What the NIST PQC Algorithm Selector Does

The selector is a use-case-based tool that maps your performance constraints, security requirements, and implementation context to the appropriate NIST-standardised post-quantum algorithm. Its input structure covers the decisions that actually drive algorithm selection in practice.
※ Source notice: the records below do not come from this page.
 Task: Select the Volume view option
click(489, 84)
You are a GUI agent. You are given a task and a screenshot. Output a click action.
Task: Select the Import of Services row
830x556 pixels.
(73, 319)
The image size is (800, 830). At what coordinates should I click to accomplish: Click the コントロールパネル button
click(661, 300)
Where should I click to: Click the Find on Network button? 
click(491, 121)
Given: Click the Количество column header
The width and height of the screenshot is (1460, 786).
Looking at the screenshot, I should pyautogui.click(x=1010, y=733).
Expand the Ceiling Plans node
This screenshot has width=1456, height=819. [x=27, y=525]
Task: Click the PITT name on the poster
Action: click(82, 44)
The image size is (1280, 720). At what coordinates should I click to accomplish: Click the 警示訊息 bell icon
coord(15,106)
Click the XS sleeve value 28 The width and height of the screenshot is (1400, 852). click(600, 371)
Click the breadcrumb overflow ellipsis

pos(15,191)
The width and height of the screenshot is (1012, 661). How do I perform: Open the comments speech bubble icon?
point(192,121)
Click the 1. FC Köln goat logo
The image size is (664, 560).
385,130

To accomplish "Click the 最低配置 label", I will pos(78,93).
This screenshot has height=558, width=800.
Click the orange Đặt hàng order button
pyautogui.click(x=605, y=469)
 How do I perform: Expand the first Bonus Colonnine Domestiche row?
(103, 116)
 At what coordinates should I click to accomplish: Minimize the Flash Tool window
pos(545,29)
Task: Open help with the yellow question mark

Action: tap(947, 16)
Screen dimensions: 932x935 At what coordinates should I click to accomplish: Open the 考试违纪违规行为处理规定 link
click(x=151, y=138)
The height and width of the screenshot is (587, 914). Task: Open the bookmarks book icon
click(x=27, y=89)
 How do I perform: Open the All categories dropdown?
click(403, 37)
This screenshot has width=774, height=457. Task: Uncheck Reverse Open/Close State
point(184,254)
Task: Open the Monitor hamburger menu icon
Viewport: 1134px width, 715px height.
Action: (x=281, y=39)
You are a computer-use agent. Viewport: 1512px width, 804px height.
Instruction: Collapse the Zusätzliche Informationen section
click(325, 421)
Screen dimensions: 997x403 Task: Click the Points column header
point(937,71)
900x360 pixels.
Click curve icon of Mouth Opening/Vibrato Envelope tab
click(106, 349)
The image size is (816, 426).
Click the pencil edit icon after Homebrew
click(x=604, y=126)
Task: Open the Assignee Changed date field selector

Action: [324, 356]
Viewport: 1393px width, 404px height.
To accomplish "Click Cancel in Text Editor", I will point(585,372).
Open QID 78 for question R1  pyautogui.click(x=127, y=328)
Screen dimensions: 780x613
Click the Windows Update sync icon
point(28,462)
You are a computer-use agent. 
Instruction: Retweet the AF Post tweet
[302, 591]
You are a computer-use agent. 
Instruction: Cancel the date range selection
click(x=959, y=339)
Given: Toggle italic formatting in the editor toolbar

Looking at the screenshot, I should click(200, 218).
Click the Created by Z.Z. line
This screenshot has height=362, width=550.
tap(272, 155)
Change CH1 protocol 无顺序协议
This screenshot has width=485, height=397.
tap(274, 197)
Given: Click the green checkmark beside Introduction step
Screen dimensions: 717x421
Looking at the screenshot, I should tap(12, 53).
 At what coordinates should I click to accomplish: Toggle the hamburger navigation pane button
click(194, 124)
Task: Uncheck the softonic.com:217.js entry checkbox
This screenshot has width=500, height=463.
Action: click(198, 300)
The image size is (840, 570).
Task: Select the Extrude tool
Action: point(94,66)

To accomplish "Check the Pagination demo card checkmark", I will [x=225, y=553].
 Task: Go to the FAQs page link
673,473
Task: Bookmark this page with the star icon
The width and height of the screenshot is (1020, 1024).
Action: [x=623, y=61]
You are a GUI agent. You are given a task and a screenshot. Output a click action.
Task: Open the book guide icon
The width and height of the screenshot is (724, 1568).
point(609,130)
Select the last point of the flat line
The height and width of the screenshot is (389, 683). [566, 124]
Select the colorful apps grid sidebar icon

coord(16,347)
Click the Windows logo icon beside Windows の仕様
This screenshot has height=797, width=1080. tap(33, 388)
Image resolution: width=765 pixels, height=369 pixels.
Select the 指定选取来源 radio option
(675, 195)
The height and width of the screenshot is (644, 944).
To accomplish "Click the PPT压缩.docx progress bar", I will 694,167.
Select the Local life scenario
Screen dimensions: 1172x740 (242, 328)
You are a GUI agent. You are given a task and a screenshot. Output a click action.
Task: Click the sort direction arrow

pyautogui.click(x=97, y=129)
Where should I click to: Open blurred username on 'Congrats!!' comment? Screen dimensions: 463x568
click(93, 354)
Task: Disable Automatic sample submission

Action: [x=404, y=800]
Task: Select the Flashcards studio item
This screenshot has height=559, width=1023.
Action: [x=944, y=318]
You identify your primary use case. The three categories the selector covers:

  • Key encapsulation (replacement for RSA and ECDH key exchange) maps to ML-KEM (FIPS 203)
  • Digital signatures with high performance requirements maps to ML-DSA (FIPS 204)
  • Digital signatures where stateless operation and conservative security assumptions are the priority maps to SLH-DSA (FIPS 205)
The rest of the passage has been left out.